Quino, le pseudonyme de l'auteur, a publié l'immensément populaire petite fille entre 1964 et 1973. Quand on lui demandait pourquoi il avait cessé de produire par la suite, il disait parfois qu'il n'avait plus d'idées. Il disait aussi parfois que dans la continuité de Mafalda, elle aurait probablement été arrêtée par les autorités gouvernementales ou a peut-être tout simplement disparu pendant la dictature. Ce qui est plus près de la vérité. Quino et sa femme se sont exilés à Milan, pendant la dictature. Les éditeurs argentins de Mafalda, pendant ce temps, se faisaient emprisonner pendant quelques mois par le gouvernement militaire pour avoir "tenter d'endoctriner les enfants".
Quino, Joaquin Salvador Lavado de son vrai nom, est décédé le 30 septembre dernier à l'âge de 88 ans. C'était à la fois triste et étrange. Triste parce que le créateur de cette adorable pessimiste d'Amérique du Sud nous quittait, et étrange parce que la plupart le pensait déjà mort. La bd avait commencé par déviation de projet.
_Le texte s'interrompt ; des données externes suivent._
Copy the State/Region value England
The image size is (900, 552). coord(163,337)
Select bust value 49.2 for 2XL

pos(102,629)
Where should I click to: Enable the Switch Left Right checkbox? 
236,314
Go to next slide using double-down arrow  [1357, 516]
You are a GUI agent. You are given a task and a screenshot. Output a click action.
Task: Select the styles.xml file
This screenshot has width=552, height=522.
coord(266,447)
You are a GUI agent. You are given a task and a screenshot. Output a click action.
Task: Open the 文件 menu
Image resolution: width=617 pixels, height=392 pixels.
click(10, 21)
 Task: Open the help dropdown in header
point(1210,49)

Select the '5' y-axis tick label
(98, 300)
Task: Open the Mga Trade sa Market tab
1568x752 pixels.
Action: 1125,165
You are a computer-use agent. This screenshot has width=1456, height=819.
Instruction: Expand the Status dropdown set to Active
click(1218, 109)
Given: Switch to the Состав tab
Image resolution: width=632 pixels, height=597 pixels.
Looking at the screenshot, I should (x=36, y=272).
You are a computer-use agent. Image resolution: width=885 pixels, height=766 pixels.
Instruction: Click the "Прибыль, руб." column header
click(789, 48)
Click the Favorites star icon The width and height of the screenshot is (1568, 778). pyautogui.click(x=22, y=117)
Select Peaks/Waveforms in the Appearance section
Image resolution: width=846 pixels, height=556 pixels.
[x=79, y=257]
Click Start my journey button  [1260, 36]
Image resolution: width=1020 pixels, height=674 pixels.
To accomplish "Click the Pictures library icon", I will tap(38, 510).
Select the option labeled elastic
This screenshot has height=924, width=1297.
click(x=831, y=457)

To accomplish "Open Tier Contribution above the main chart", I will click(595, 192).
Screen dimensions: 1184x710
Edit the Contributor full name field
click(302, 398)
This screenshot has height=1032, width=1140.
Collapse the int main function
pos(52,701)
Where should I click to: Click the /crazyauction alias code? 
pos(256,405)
Il s'agissait de personnages créé pour une campagne de publicité qui n'avait pas été mise en branle au final, et Quino avait alors choisi de les sauver et de les développer. D'en faire une famille qu'il ne lâcherait pas. Il voulait, de son propre aveu, en faire une chronique d'époque comme le faisaient les bd Peanuts ou Blondie.
Sans me comparer, c'est aussi un peu ce que je fais ici.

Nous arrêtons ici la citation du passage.